Elle tomba anéantie sur le banc, presque sans vie.

Lui, debout, la contempla avec pitié.

Comme c’est peu de chose, la nature humaine ! Comme un rien suffit à désemparer, à briser deux vies.

Il serra le poing, et, intérieurement, maudit la fatalité.

— Madame, donnez-moi la main comme à un ami loyal, loyal envers vous, loyal envers Armand. Tous deux, nous sommes victime d’une faiblesse passagère… Demain, je vous le jure, je partirai pour jamais. Je trouverai un prétexte. Me pardonnez-vous ?

— C’est à moi de vous le demander. Vous avez raison. Nous ne pouvons être l’un à l’autre… Je ne puis pas… je ne pourrai jamais vous appartenir… Je vous oublierai… Vous m’oublierez.

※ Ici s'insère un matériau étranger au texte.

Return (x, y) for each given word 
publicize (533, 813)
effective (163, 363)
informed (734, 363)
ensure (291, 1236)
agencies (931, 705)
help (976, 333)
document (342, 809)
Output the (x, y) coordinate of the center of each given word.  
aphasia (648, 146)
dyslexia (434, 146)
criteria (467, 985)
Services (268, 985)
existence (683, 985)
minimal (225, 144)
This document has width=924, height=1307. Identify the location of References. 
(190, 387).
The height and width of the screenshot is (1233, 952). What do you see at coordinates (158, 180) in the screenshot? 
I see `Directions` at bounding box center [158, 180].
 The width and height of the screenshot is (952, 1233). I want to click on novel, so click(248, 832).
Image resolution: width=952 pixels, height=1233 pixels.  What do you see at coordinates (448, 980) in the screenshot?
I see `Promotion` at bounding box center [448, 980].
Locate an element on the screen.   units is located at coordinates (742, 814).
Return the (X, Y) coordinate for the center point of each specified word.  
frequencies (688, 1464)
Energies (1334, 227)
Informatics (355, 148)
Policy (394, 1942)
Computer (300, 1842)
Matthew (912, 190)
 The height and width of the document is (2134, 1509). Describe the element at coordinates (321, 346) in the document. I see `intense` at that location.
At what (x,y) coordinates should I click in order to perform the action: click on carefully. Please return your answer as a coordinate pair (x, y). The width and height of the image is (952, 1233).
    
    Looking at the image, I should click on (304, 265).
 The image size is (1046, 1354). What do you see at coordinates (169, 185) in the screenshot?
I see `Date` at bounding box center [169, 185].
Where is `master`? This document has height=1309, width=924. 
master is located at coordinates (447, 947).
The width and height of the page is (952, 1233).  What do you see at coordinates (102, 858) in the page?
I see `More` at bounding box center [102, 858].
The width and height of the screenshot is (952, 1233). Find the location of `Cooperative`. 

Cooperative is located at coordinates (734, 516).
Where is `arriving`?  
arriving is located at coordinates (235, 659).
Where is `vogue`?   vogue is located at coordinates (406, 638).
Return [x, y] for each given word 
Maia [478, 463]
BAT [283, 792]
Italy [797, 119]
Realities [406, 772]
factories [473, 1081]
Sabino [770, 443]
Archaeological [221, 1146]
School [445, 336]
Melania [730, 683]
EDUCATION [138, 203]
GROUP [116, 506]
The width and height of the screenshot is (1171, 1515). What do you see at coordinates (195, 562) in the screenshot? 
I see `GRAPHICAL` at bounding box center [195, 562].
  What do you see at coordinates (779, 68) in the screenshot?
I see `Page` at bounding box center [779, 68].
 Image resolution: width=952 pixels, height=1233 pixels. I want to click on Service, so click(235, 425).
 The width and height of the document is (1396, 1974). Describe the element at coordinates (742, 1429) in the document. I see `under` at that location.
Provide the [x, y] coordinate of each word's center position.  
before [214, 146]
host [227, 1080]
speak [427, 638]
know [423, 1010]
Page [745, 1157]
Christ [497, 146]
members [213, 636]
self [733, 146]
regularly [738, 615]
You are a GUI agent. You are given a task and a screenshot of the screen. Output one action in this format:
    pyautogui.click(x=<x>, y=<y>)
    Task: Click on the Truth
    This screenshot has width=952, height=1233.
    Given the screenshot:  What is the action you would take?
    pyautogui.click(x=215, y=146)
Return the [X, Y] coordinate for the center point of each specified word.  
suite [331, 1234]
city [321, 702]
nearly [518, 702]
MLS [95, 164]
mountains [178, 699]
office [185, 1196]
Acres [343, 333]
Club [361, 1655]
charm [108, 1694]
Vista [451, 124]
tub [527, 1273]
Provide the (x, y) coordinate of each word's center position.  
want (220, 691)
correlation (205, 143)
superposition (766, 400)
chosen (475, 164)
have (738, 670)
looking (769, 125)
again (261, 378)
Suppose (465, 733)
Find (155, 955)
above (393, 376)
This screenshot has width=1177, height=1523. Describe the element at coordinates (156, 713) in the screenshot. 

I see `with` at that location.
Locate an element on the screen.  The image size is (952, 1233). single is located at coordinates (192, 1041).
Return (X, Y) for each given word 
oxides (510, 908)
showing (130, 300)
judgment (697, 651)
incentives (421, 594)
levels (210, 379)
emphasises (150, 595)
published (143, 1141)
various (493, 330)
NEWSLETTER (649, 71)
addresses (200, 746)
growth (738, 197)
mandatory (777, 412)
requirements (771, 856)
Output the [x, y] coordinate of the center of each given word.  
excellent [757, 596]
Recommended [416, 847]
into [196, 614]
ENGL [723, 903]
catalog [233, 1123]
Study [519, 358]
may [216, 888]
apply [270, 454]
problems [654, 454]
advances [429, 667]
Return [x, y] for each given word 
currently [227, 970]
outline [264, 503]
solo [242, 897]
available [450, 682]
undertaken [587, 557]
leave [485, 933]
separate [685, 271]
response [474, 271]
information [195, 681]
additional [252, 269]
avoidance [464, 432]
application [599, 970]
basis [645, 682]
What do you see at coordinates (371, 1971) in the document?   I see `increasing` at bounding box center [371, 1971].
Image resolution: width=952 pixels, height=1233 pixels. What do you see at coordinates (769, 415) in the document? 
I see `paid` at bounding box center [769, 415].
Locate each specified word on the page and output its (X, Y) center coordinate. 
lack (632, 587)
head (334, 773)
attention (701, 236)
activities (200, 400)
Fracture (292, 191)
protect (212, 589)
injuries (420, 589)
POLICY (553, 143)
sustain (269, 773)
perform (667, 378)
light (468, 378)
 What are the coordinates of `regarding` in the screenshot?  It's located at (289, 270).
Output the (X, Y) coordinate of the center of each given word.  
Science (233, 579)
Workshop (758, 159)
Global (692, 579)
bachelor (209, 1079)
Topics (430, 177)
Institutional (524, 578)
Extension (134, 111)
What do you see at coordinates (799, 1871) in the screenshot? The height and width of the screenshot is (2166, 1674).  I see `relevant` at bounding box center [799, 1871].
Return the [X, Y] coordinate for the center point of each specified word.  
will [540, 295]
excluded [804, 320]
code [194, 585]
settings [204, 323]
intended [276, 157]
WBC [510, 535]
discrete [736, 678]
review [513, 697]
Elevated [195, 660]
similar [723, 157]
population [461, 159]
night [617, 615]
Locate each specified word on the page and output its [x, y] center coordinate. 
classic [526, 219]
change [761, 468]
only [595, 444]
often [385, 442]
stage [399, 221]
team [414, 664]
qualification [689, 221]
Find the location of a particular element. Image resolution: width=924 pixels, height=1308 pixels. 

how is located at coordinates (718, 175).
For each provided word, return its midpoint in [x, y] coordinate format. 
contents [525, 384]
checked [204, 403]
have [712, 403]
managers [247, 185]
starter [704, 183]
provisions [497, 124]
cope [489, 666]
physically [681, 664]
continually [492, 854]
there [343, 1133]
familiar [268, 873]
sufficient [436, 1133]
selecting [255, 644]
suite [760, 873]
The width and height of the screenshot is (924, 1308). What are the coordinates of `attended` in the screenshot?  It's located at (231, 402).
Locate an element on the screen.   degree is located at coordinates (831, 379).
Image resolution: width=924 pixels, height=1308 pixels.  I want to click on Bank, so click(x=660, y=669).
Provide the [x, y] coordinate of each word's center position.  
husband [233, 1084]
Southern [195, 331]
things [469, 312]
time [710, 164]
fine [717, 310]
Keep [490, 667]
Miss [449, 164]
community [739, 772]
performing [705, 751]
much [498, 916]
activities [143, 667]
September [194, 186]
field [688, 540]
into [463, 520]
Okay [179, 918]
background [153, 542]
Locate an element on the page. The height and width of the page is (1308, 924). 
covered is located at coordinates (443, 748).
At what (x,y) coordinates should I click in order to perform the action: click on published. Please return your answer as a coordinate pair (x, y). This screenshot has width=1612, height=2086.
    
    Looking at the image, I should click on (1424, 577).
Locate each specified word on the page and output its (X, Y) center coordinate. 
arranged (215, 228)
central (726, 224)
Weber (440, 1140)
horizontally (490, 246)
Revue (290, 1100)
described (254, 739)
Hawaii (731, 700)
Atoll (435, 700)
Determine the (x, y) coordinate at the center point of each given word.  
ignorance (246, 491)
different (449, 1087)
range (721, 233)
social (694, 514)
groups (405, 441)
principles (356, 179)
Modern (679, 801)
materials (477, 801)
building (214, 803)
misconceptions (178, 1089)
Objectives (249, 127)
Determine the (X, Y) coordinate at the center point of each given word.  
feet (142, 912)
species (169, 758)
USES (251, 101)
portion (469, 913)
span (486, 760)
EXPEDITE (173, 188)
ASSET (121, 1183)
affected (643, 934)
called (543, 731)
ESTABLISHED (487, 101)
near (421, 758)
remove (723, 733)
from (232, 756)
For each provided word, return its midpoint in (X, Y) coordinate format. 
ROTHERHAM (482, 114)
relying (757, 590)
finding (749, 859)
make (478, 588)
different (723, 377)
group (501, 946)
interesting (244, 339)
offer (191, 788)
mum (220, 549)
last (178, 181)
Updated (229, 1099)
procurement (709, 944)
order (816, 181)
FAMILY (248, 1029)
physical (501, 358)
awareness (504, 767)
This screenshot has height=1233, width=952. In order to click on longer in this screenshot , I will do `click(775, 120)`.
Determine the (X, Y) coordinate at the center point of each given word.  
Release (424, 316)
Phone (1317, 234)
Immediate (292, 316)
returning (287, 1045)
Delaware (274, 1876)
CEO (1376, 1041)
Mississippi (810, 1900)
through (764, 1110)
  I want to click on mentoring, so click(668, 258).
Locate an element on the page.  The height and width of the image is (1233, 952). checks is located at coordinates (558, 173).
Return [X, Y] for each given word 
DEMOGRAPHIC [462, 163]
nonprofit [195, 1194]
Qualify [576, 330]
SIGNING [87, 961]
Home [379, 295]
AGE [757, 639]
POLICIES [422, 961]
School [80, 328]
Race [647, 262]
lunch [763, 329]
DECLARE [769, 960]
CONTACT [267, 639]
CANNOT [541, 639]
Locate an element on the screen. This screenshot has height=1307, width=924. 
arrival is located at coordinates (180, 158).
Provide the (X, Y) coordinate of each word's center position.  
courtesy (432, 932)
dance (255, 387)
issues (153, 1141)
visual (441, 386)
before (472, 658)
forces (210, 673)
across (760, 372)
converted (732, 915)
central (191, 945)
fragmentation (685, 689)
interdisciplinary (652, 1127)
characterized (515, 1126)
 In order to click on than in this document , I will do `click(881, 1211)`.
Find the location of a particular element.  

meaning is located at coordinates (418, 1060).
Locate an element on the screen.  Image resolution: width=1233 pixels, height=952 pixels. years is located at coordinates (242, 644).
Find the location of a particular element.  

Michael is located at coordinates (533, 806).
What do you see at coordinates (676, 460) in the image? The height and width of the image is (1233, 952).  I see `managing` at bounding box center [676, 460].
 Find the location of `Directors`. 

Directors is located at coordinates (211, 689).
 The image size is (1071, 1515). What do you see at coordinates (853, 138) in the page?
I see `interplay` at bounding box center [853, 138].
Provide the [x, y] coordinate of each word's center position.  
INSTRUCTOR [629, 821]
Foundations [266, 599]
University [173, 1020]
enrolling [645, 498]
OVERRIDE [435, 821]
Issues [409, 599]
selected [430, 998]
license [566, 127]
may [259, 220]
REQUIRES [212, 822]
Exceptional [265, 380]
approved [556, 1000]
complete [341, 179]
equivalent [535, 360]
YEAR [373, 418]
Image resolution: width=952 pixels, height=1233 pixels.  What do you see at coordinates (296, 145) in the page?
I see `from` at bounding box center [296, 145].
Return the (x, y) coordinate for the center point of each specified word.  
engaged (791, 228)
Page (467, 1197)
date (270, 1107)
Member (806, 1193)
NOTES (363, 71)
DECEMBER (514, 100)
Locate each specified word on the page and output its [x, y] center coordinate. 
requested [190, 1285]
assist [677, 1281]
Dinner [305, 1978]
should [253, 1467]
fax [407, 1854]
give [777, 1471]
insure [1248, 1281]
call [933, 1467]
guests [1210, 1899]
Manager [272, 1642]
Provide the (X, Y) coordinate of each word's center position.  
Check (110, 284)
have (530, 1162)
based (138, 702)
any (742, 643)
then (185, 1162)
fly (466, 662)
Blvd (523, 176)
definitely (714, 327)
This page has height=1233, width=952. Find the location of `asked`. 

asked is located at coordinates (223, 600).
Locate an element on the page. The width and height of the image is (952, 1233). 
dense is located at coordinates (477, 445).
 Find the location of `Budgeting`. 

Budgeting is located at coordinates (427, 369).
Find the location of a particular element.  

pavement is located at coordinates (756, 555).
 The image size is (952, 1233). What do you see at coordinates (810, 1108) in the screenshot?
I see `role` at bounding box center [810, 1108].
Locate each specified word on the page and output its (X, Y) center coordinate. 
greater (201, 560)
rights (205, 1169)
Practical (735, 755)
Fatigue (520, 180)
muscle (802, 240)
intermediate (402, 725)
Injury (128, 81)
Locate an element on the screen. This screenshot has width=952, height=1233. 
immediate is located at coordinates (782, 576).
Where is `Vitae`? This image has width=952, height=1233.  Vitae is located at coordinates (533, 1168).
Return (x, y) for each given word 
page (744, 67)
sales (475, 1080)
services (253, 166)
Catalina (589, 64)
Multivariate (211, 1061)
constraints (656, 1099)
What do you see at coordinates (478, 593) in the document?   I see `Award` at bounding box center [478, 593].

Pierre Gervais s’enfonça dans la montagne. Tout le jour, il marcha, grimpant, escaladant, cherchant les endroits les plus difficiles à gravir. Un désarroi profond régnait en lui. Il ne pensait pas, il ne pouvait pas penser. Tant ce qu’il cherchait, c’était la fatigue, la bonne fatigue physique. Il ne voulait cet après-midi, qu’être une chose végétative.

Toutes les beautés du paysage le laissèrent indifférent. Il marchait… il marchait sans but.

Le soleil épuisa la gamme de ses couleurs.

La noirceur s’étendit sur la création. Elle enveloppa les arbres, les rochers, les montagnes, le lac.

Seul, le chalet sur ses bords se reconnaissait aux lumières des fenêtres. Elles étendaient sur l’eau deux fines lanières d’or.

Le feu qui le rongeait s’était apaisé. Un calme relatif s’infiltrait en lui. Il jugea le temps venu de réintégrer l’amicale retraite.

À peine eut-il pénétré sur la propriété que la bonne effarée courut à lui.

— Monsieur Gervais… monsieur Gervais.

Il appréhenda une catastrophe.

Que lui importait après tout ? Rien pourrait-il survenir de pire que ce qui était déjà ?

Il était emporté dans un remous de passion. Il avait beau se débattre. Le courant était plus fort qui le conduisait à la chute.

— Que voulez-vous ? questionna-t-il, indifférent.

— Il y a que Madame est bien malade. Elle délire presque.

— Pourquoi n’alliez vous pas chercher le médecin ?

— Je pouvais pas laisser l’enfant seul.

Retourner près d’elle, c’était anéantir la décision prise de rompre dès le début ces relations… c’était rallumer la passion violente qu’il avait réussi à étouffer mais qui n’en couvait pas moins sous la cendre.

L’ingénieur hésita quelques instants. Deux voix en lui parlèrent. Il n’en écouta qu’une.

— Occupez-vous de l’enfant. Je vais aller voir Madame Dubord.

En entrant dans la chambre, où elle gisait sur le lit, suffocante de sanglots, il éprouva une sensation étrange où se mêlait de la férocité.

Il était repris, entièrement.

Chacune de ses résolutions s’écroulaient.

Il en voulait à Madeleine, à Armand, à lui-même, à la société, à Dieu.

Sa tête oscilla dans un geste qui signifiait : « à quoi bon ! » et il courut se blottir au pied du lit.

— Non Madeleine, je ne t’abandonnerai jamais, jamais… Ne pleures plus… Tu sais bien que je suis à toi… à toi pour la vie.

Il ne songea pas un instant que l’heure sonnerait bientôt du retour de l’avocat, il ne songea pas aux conséquences, terribles, épouvantables de la folie qu’il commettait dans un moment d’aberration.

Que lui importait tout cela ! Oui que lui importait ! Dorénavant, il n’était plus qu’une épave, qu’un jouet entre les mains de la Destinée. Ah ! comme il la maudissait cette Destinée. Dorénavant, il ne lui faudrait reculer devant rien pour assouvir ce désir de bonheur qui était en lui, ce désir dont la violence l’affolait, l’étourdissait comme sous l’effet d’un choc brutal et continu. Et il embrassait avec effusion la main pendante, heureux de constater que les larmes séchaient, et que le cher visage se rassérénait.